To find the exponent that makes the two expressions equivalent, we can set the two expressions equal to each other and then solve for the unknown exponent.
You provided the two expressions:
- \((16^{\pi})^6\)
- \(16^{x} \cdot 18^{y}\)
First, let's simplify the first expression:
\[ (16^{\pi})^6 = 16^{6\pi} \]
Now we can set the two expressions equal to each other:
\[ 16^{6\pi} = 16^{x} \cdot 18^{y} \]
Now, if we assume you want to compare the bases of 16 only, we can just work with the base \(16\) and try to express \(18\) in terms of \(16\).
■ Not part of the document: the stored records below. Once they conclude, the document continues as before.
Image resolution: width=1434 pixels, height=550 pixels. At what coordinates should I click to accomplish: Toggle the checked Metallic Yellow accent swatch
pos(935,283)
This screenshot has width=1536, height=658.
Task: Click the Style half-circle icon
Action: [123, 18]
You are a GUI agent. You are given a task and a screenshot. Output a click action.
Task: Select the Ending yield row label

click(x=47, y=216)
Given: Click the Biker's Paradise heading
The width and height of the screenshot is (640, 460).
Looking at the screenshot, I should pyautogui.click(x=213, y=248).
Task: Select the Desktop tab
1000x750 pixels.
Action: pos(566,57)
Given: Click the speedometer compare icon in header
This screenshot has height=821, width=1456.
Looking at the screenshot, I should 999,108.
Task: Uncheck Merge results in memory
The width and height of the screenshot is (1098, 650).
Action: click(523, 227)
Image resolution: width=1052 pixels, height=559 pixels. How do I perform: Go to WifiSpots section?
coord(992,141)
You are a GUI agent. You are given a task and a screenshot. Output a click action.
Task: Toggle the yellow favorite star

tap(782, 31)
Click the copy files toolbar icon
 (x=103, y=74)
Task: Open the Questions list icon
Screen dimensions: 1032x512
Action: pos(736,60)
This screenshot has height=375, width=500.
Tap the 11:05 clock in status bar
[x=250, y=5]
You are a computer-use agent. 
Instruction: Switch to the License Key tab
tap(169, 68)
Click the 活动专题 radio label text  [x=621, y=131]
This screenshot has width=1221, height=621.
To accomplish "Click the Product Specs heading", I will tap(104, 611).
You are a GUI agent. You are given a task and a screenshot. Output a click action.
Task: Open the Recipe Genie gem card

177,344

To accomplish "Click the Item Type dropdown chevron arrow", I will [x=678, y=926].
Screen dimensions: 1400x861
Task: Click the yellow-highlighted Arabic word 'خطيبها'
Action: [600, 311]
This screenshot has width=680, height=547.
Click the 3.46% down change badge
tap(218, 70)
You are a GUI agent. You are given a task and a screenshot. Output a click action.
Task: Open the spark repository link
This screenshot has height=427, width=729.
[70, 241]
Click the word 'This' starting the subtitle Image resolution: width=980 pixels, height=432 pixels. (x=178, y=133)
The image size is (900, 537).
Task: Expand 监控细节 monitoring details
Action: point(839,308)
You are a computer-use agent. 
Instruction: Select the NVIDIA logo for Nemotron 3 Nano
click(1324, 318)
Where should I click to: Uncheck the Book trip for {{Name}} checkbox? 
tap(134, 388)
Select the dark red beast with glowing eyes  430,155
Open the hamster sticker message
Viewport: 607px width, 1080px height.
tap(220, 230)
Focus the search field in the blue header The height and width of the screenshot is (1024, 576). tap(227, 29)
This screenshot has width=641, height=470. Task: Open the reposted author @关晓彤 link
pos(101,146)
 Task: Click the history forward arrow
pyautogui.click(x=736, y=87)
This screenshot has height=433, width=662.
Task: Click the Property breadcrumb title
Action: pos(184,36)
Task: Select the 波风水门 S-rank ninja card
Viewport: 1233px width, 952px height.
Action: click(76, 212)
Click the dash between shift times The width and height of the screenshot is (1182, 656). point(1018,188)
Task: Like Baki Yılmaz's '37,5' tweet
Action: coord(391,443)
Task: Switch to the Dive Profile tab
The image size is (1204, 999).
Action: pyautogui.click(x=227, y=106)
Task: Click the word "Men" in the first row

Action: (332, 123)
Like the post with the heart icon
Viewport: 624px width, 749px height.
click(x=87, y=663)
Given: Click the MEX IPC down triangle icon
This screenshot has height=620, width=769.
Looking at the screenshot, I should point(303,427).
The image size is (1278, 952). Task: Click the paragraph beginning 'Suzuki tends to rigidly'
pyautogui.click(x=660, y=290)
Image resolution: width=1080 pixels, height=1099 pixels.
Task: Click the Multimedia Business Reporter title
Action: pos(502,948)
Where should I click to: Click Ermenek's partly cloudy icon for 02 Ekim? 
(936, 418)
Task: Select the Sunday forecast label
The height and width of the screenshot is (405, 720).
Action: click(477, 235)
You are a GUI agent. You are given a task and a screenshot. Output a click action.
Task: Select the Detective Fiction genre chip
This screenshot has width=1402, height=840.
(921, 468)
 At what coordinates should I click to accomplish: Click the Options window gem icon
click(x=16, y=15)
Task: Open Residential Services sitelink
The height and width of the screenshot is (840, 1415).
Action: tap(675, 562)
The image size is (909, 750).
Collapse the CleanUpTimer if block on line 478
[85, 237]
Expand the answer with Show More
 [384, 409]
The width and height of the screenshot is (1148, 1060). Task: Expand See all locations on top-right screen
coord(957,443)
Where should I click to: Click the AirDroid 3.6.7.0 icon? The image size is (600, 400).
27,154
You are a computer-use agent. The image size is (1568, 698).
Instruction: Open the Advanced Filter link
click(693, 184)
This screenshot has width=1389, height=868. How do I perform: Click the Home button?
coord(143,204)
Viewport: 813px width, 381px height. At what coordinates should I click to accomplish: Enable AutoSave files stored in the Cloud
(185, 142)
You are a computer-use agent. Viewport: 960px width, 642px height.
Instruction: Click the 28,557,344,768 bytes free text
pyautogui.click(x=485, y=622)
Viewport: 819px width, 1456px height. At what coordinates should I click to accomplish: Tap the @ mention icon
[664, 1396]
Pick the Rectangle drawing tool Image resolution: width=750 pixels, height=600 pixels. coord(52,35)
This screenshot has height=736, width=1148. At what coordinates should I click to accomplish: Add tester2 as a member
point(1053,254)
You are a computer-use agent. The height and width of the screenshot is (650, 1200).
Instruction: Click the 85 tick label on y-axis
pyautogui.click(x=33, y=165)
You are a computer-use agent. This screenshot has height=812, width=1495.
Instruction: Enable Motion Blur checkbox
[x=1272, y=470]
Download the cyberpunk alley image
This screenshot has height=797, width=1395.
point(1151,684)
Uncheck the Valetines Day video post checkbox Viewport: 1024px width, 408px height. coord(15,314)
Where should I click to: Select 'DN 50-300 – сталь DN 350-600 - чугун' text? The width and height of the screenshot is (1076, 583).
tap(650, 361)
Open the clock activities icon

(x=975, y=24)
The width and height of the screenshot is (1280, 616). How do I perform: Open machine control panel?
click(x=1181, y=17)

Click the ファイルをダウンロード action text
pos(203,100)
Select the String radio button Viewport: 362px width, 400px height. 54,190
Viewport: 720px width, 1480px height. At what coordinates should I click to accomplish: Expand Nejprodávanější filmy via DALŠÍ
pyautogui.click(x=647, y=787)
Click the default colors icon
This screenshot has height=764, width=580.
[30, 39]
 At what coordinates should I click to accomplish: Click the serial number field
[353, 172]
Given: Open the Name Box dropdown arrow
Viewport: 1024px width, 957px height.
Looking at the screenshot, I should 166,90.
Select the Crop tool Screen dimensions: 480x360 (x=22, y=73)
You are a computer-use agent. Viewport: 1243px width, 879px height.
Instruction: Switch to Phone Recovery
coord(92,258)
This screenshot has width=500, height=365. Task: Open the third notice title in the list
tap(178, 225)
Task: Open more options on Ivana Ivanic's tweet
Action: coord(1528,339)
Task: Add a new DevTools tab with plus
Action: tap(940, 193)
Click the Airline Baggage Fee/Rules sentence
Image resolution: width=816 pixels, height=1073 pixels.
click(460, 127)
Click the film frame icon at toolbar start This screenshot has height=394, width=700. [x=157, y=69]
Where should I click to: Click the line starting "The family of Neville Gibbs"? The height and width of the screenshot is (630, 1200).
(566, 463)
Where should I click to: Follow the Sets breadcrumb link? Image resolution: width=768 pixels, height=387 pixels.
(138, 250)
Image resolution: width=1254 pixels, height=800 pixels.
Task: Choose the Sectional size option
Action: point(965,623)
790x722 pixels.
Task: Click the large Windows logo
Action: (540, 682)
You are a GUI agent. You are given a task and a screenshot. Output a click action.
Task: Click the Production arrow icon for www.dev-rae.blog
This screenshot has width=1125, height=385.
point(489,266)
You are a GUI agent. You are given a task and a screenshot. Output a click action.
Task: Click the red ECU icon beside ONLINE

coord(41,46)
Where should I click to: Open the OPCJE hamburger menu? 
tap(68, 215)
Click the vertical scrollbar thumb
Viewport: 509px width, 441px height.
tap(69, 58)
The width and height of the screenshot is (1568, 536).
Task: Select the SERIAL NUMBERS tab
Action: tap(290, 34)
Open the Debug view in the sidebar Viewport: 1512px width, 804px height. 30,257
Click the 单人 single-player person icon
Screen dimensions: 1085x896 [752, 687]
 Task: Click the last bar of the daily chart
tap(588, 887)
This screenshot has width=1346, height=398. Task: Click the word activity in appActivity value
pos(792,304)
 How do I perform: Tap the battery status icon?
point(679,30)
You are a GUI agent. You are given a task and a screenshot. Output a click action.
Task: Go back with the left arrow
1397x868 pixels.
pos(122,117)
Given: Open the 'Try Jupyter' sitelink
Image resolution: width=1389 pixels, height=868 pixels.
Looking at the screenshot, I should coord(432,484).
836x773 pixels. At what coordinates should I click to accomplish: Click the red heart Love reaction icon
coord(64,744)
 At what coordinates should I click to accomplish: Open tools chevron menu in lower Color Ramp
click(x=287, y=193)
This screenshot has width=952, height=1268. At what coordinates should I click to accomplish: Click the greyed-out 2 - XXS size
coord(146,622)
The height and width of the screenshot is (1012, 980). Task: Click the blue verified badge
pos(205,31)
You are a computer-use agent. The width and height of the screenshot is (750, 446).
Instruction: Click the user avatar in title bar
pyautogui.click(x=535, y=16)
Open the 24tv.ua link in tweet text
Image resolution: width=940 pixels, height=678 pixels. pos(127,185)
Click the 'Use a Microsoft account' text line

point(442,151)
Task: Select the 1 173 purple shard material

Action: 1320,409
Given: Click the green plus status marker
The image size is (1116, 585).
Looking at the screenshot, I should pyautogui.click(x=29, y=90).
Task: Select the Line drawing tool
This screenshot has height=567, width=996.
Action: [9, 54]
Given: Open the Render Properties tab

However, that might not be straightforward since 18 is not a power of 16.
Instead, we can let \(y\) be zero which simplifies our problem to just finding \(x\):
\[ 16^{6\pi} = 16^{x} \]
From the equation above, since the bases are the same, we can equate the exponents:
\[ 6\pi = x \]
Thus, the value of \(x\) that makes the two expressions equivalent is:
\[ \boxed{6\pi} \]
If you also want to consider \(18^y\), then you would have to plug in specific values for \(y\) to solve the equation properly as \(16^{6\pi} = 16^x \cdot 18^y\). For the simplest case as set above, \(y\) would be zero yielding \(6\pi\).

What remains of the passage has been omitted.